Setelah kondisi sudah ok untuk melanjutkan perjalanan, matahari pun sudah menyapa dengan teriknya. Sebelum mencapai puncak, kami pun melewati pasar Dieng atau pasar setan. Karena bertepatan dengan hari kemerdekaan 17 Agustus, disini kami melakukan prosesi upacara kemerdekaan bersama pendaki lain. Disebelah utara terlihat ada situs pertapaan. Konon disini jika dimalam hari tempat ini akan berubah menjadi pasar, namun yang berjualan disini bangsa jin. Beruntung kami tidak mengalami kejadian janggal disini.
Pict : Upacara bendera di lokasi pasar Dieng / Pasar Ghaib
Akhirnya kami pun mencapai di puncak. Tak jauh dari puncak gunung kami mendapati beberapa makam disini. Konon makam ini adalah para pendaki yang gugur dan jasadnya belum sempat terevakuasi ke bawah lantaran faktor cuaca dan medan yang sulit.
Pict : makam para pendaki
Hari hampir gelap kami pun beranjak turun gunung. Waktu menunjukan jam 6 maghrib mau nyampai di Pos 3 area camp dan di tanjakan aku seperti digoda karena aku posisi paling belakang jadi sweeper (sapu bersih rombongan). Seakan-akan tas carrier ku ada yang menggandol / ikut nyangkut dan beban menjadi sangat berat. Belum lagi saat jam segitu waktu yang biasa buat para makhluk halus mnampakan diri.

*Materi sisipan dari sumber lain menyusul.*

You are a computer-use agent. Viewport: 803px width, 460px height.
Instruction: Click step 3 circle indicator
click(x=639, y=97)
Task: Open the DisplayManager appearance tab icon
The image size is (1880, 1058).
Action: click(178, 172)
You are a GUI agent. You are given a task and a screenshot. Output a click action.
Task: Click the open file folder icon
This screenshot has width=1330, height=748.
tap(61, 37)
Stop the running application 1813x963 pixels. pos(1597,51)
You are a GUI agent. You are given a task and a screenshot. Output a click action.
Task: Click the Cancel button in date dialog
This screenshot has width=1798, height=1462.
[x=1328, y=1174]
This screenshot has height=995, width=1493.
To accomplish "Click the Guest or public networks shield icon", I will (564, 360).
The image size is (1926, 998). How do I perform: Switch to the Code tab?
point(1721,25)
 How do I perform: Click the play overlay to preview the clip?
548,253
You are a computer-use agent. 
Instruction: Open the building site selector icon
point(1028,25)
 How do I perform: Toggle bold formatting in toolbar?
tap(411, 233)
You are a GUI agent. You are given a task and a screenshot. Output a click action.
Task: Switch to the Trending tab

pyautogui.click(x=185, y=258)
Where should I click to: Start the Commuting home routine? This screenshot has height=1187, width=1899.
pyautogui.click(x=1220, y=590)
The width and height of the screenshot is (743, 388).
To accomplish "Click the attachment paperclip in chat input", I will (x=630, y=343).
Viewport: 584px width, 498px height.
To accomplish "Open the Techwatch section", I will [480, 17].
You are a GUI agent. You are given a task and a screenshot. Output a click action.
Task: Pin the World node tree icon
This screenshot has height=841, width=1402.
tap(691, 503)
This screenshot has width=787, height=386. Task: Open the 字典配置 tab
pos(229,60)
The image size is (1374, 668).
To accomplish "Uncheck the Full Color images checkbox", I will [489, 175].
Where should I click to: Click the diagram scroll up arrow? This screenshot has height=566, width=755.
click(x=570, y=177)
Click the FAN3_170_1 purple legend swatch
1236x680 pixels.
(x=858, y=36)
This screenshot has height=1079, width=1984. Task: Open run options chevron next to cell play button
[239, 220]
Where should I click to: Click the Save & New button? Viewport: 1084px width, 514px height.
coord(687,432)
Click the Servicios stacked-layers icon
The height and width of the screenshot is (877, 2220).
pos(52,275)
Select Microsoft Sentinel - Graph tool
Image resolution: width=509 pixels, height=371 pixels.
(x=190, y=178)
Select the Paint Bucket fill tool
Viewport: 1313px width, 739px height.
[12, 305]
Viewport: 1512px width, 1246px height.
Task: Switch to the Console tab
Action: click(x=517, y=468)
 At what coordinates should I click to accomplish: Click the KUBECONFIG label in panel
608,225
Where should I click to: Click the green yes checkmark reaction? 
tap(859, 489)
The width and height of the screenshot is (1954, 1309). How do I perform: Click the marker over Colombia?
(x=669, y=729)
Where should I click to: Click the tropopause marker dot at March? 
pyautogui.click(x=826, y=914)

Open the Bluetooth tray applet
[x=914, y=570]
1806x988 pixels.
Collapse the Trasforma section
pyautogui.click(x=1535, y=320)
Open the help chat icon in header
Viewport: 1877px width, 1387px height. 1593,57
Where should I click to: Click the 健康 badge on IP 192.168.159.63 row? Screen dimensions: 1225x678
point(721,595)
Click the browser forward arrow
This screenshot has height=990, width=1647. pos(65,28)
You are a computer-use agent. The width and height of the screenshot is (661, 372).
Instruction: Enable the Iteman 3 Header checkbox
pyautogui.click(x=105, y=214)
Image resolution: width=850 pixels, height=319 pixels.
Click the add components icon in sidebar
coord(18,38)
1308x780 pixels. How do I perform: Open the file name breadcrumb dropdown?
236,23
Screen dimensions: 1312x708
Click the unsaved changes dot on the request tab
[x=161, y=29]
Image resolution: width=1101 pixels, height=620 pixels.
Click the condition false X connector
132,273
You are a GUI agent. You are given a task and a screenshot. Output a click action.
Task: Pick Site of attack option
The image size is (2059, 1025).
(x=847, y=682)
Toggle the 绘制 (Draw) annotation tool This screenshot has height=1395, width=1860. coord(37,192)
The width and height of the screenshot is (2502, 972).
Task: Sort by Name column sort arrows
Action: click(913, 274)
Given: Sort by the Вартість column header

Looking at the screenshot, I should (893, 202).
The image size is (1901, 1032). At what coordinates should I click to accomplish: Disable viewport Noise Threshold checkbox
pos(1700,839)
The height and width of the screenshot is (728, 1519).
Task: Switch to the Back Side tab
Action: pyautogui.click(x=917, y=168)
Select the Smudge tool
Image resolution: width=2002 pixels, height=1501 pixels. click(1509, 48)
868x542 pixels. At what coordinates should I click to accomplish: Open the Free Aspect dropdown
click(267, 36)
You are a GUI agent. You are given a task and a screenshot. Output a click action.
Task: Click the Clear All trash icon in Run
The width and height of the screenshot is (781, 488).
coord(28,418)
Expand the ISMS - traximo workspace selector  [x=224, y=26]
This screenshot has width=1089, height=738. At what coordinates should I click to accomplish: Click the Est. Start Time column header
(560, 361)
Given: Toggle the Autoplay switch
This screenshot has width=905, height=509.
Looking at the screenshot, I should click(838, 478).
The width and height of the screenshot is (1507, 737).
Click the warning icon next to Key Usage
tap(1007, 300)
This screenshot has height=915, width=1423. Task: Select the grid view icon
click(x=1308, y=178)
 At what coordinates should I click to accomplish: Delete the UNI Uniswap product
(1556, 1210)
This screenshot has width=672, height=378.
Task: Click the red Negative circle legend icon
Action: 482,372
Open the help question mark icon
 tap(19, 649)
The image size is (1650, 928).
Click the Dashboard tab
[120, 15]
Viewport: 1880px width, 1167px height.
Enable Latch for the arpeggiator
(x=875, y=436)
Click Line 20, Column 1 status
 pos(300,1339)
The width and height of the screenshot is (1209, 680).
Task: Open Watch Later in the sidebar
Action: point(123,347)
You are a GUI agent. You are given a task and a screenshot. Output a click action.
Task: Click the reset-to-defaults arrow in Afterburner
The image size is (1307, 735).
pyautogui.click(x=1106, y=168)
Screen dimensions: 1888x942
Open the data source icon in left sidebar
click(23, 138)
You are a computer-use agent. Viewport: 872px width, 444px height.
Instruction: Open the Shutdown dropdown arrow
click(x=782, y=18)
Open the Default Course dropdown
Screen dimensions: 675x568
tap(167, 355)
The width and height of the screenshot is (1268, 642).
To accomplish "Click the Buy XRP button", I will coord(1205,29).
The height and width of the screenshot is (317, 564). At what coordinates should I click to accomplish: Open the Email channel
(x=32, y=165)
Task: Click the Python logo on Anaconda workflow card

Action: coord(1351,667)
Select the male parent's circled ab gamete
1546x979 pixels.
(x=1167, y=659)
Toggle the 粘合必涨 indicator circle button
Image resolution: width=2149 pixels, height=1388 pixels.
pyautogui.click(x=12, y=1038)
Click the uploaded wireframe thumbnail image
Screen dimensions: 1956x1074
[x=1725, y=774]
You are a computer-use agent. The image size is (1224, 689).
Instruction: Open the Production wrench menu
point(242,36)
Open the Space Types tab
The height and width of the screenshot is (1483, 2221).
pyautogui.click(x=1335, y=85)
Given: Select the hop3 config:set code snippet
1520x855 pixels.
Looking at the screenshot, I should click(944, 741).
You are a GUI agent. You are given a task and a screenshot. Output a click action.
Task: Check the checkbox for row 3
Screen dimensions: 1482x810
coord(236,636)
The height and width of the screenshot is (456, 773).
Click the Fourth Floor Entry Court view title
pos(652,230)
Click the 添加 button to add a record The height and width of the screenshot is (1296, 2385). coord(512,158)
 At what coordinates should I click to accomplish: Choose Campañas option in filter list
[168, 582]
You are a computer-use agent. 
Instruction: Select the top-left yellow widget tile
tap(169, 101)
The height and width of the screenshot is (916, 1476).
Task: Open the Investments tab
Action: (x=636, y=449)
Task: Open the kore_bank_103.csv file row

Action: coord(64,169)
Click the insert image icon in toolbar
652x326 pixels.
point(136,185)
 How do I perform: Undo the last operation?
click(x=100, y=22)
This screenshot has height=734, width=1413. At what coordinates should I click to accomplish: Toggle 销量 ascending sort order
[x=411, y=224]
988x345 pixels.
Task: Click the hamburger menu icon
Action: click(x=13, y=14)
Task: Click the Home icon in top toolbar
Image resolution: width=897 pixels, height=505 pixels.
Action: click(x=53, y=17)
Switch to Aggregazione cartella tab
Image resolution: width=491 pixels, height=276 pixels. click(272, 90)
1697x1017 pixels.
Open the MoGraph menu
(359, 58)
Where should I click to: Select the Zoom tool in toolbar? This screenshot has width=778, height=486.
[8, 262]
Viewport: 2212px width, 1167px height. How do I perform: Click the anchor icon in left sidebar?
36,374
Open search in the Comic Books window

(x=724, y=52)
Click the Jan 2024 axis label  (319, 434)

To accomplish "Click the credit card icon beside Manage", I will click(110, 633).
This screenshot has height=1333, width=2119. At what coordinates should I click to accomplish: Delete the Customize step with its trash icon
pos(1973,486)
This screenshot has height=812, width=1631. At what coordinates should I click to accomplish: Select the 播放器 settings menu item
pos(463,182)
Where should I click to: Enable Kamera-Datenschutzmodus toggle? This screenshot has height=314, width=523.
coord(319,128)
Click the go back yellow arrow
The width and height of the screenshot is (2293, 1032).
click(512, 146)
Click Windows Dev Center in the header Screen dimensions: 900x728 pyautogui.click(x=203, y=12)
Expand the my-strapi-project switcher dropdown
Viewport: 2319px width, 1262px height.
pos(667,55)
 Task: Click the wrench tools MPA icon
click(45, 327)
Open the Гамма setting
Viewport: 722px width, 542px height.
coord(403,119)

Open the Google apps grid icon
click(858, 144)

Kami pun sampai di area camp dan beristirahat sejenak, namun karena suhu udara sudah mulai ekstrim hampir 0 derajat celcius dan temanku ada yang hampir terkena hipotermia jadi mau gak mau kami harus turun pada saat jam tersebut.
Jam 8 beberapa baterai senter ketinggalan sehingga kami hanya mengandalkan penerangan yang masih menyala. Tapi beruntung dipertengahan jalan kami bertemu dengan rombongan pendaki lain yang sama-sama turun.
Selama perjalanan dengan rombongan pendaki lain, alhamdulillah kami tidak menjumpai hal yang janggal lagi. Dan akhirnya kami sampai di permukaan Pos pertama waktu tengah malam hari. Sunggguh perjalanan yang melelahkan, dan kami patut bersyukur karena masih bisa pulang dengan keadaan selamat.
Itulah tadi cerita temen ane, gimana? bisa dibayangkan perjuangan luar biasa mereka? Ane aja gak kuat kalau berada diposisi mereka. Mungkin udah pingsan kali ya karena ane orang yang gampang terpengaruh karena keadaan apalagi di tengah hutan gelap dan suhu ekstrim.
Sekian cerita yang dapat ane bagikan, maaf kalau masih ada kekurangan dalam penulisan. Terimakasih sudah membaca. Dan salam MISTERI!